Молекулярно-биологические методы контроля качества субстанций биологических лекарственных препаратов, полученных с использованием технологии рекомбинантной ДНК

Biotechnological products manufactured by recombinant DNA technology are widely used nowadays. According to the national and  international requirements the amount of residual host cell DNA in  such products should not exceed 10 ng per dose.
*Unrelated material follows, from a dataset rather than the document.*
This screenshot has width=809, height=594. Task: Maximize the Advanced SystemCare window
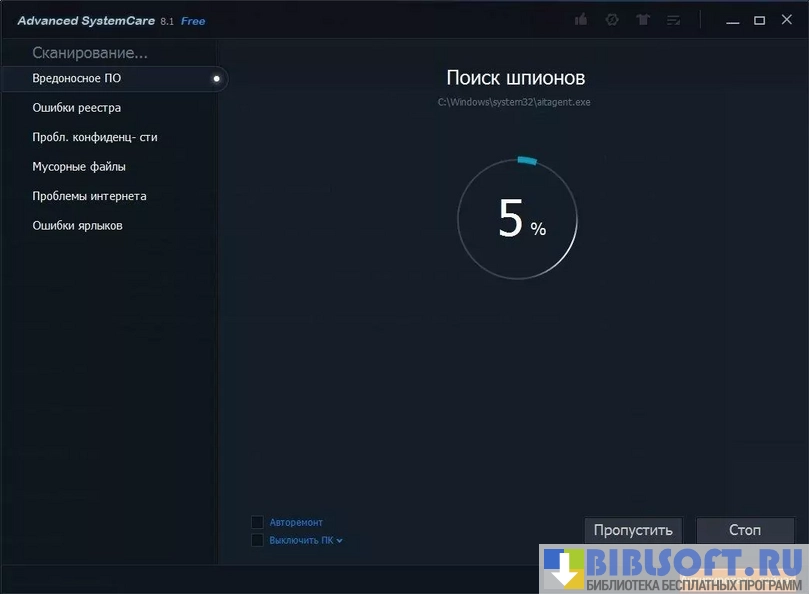tap(759, 21)
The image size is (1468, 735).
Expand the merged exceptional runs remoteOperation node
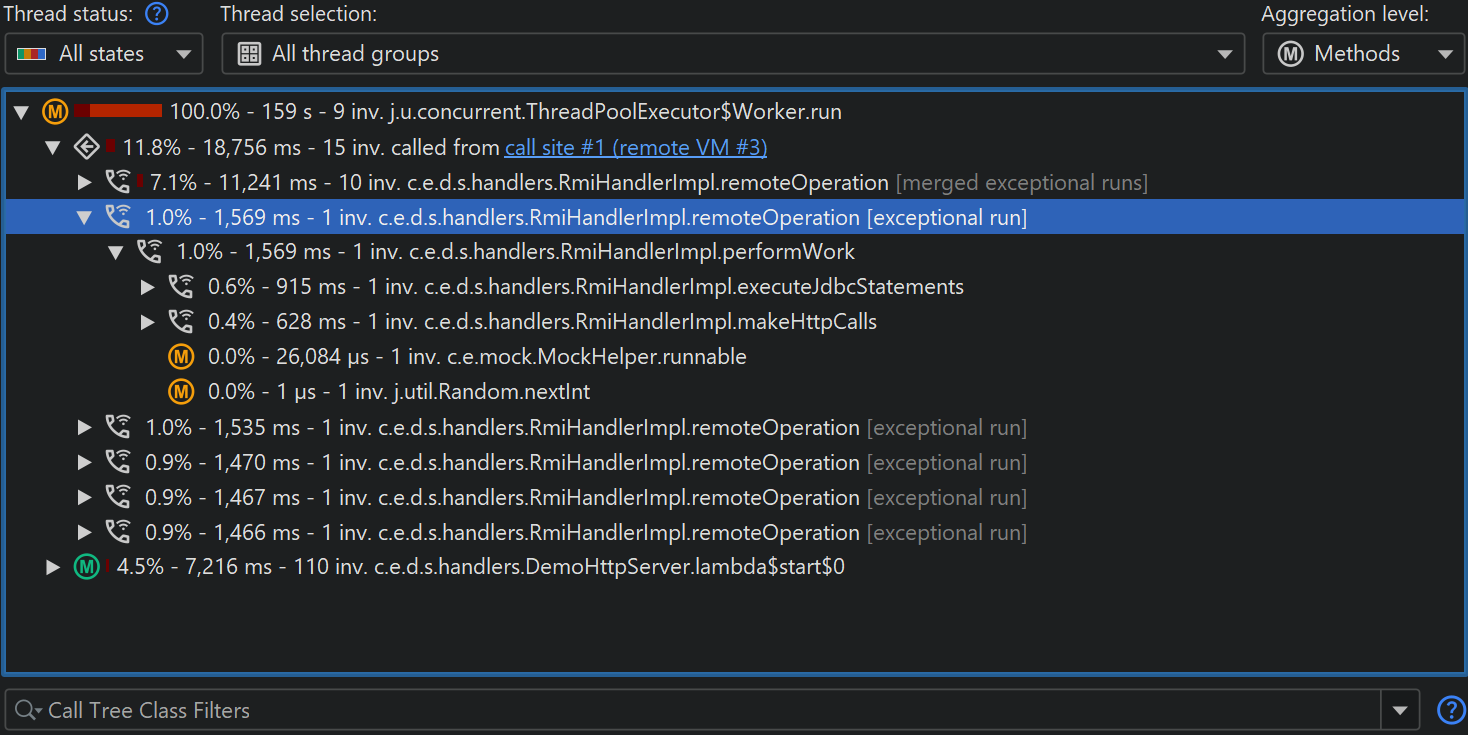tap(85, 183)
However, for  products intended for frequent or long-term use, this amount must  not exceed 100 pg per dose. This article describes methods most  frequently used for quantification of residual host cell DNA in  biological active substances contained in biotechnological products:  molecular hybridization with biotin- or digoxigenin-labelled DNA- probes (semiquantitative method), Threshold system, real-time PCR, method based on the use of a fluorescent reagent (assays). If  a method based on the use of a fluorescent reagent or real-time PCR are used to replace the current procedure, it is necessary to  demonstrate their validity, e.g. by comparing the results of residual DNA quantification obtained by the two methods — the new one and the current one. The article dwells upon the advantages and  disadvantages of the methods and potential sources of uncertainty.  It highlights the importance of using appropriately certified reference standards and retention samples. The biological active substances  included into the State Register of Medicinal Products conform to the international requirements in terms of the amount of residual host cell DNA.